Does Reinsurance + Side Letters = CDS?

One of the most widespread means of risk shifting is reinsurance, the act of paying an insurer to offset the risk on the books of a second insurer. This may sound pretty routine and plain vanilla, but what most people don’t know is that often times when insurers would write reinsurance contracts with one another, they would enter into “side letters” whereby the parties would agree that the reinsurance contract was essentially a canard, a form of window dressing to make a company, bank or another insurer look better on paper, but where the seller of protection had no intention of ever paying out on the contract.

Let’s say that an insurer needs to enhance its capital surplus by $100 million in order to meet regulatory capital requirements. They can enter into what appears to be a completely legitimate form of reinsurance contract, an agreement that appears to transfer the liability to the reinsurer. By doing so, the “ceding company” - an insurance company that transfers a risk to a reinsurance company - gets to drop that $100 million in liability and its regulatory surplus increases by $100 million.
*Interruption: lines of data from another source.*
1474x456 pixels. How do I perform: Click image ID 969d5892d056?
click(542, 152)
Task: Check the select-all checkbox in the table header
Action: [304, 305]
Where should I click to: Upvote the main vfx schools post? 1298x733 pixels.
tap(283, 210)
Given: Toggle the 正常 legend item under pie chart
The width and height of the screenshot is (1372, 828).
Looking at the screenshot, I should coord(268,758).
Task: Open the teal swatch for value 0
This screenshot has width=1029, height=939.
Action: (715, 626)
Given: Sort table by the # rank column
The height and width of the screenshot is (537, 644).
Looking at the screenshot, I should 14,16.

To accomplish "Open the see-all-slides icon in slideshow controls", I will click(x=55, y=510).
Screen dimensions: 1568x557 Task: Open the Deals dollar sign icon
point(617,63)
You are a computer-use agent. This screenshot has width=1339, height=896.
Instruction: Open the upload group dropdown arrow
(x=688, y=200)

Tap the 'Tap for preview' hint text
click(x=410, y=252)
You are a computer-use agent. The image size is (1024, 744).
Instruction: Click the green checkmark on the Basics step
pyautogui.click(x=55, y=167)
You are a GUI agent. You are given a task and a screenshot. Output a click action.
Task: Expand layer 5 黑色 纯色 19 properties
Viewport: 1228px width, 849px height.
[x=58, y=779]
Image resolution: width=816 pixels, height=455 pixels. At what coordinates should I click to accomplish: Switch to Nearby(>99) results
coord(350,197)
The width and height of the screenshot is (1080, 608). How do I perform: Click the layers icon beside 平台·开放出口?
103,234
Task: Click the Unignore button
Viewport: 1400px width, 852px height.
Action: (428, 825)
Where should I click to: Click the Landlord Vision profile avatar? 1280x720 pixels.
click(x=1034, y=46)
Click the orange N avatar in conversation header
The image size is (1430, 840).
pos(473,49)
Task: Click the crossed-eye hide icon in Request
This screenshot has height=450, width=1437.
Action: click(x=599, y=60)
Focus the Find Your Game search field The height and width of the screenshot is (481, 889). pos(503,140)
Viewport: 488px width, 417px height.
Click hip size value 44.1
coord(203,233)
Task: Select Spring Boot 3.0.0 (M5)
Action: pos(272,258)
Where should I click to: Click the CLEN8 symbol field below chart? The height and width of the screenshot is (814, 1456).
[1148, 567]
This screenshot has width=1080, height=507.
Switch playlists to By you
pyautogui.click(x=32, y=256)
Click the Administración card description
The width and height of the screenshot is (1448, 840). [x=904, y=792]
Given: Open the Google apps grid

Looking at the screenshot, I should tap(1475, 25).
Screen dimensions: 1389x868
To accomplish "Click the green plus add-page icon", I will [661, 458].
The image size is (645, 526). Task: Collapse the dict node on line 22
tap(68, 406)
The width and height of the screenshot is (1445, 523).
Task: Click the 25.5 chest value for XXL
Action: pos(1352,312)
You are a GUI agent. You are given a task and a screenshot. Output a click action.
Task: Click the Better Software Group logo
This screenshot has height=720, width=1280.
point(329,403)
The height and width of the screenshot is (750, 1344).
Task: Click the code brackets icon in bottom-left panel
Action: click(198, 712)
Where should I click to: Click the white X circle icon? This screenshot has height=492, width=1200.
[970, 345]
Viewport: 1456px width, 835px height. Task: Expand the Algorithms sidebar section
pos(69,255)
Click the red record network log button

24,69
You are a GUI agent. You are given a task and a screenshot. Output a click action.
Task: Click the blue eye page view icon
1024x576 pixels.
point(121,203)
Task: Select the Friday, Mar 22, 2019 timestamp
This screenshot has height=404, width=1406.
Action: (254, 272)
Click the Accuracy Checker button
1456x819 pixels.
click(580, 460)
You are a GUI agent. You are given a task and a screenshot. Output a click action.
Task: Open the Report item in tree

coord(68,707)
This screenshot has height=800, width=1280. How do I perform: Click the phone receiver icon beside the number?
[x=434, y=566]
The reinsurer assuming the risk does actually put up the $100 million in liability, but with the knowledge that they will never have to actually pay out on the contract. This is good for the reinsurer because they are paid a fee for this transaction, but it is bad for the ceding company, the insurer with the capital shortfall, because the transaction is actually a sham, a fraud meant to deceive regulators, counterparties and investors into thinking that the insurer has adequate capital. Typically the fee is 6% per year or what is called a “loan fee” in the insurance industry.

When it operates in this fashion, the whole reinsurance industry could be described as a “surplus rental” proposition, whereby an insurer literally loans another insurer capital in the form of risk cover, but with a secret understanding in the form of a side letter that the loan will be reversed without any recourse to the seller of protection. You give me $6 million in cash today, and I will give you a promise that we both know I will never honor.

Does this sound familiar? What our contacts in the insurance industry describe is almost a precise description of the CDS market, albeit one that evolved in the reinsurance industry literally decades ago and has been the cause of numerous insurance insolvencies and losses to insured parties. Or to put it another way, maybe the inspiration for the CDS market - at least within AIG and other insurers — evolved from the reinsurance market over the past two decades.

As best as we can tell, the questionable practice of using side letters to mask the economic and business reality of reinsurance transactions started in the mid-1980s and continued until the middle of the current decade. This timeline just happens to track the creation and evolution of the OTC derivatives markets. In particular, the move by AIG into the CDS market coincides with the increased awareness of and attention to the use of side letters by insurance regulators and members of the state and federal law enforcement community.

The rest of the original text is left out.